I moved to Florence, AL a year and 4 months ago, with no friends and just 3 cousins for support. Day 1 I called home and cried, while having to listen to the "I told you so's" of those who didn't support my decision to move anyways. This cycle repeated throughout my time here in Florence. I just couldn't understand how me being faithful to what God had asked me to do, would lead me to losing friends, relationships, and comfort, to gain in my eyes, nothing. I often found myself frustrated and even asking God on many occasions "Why would you do this? I've lost more than I've gained! Why?!", and constantly hearing "Just trust me and know that I am God.".
Now, I thought about moving back home daily. The initial plan was to put my 6months in with the company I was working for, and transfer home; but God directed me to a different path. 6 months in, I signed my lease to my first apartment after living with my cousins since arriving in Florence. 
Let me be honest, I thought me obeying God by moving to Florence and trusting Him was going to lead me to every blessing I had been praying for.

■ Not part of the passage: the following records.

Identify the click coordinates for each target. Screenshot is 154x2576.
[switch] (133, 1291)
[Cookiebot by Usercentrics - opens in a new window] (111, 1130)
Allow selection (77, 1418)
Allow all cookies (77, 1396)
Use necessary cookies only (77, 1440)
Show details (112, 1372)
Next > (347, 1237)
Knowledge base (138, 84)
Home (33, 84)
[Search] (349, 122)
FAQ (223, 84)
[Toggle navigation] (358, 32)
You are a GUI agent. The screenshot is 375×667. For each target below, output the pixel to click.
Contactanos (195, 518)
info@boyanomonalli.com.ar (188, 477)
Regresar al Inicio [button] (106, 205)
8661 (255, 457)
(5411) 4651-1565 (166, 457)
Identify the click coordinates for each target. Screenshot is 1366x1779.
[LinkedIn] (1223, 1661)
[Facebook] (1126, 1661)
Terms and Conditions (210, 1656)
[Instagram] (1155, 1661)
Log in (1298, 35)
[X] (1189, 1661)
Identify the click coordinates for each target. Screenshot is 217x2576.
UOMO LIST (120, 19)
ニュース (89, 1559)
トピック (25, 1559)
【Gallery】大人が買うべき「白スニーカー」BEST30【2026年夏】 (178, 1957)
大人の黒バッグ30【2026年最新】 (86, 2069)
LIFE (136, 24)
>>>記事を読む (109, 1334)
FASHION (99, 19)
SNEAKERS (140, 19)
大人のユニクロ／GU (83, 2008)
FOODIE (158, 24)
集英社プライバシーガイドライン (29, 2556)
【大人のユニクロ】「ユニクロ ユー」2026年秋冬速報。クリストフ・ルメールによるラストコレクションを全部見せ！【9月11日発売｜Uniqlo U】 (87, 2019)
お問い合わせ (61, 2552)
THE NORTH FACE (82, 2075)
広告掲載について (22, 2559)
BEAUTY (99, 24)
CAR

In my eyes, Florence held the place where I would find my spouse, my happiness, and my testimony. I imagined coming home and delivering my testimony of moving hours away to find my Boaz, and giving people hope in knowing that God blesses obedience. Well..... It didn't quite work that way.
Although I casually dated people from the surrounding cities, they were in no way my Boaz. I often found myself frustrated with God for being misleading to get me to Florece, but eventually I remembered that God DOES rewards obedience, just not on our time schedule. 
What I found in Florence while sitting still during my many storms were so much bigger than my initial plans. 
For the first time in my life, I lived alone. I worshipped alone. I made it alone! The storm I sat through was the storm of loneliness; which to me, was the  equivalent to Hurricane Katrina. I feared being alone, and that is exactly the storm I found myself in.
During that storm, I found myself. I discovered my purpose. I prayed more than ever! And I did this all, by not running from the storm.
At one point, I was willing to run; willing to throw in the towel and give up, but God remained perfect in my weakness. No matter how much I prayed for distractions to deter me from His plans for me, he wouldn't deliver. His love is just that amazing!. He refused to "bless me with a curse". 

Just think, I would have never gotten to this point had I not sat still during the storm.
What storm are you running from right now? What are you hiding from in fear of facing it? It could be living single, living unhappily married, or just living and not enjoying life. Today, I challenge you to stop running and sit during the storm. Trust God, and trust yourself. You'll get there!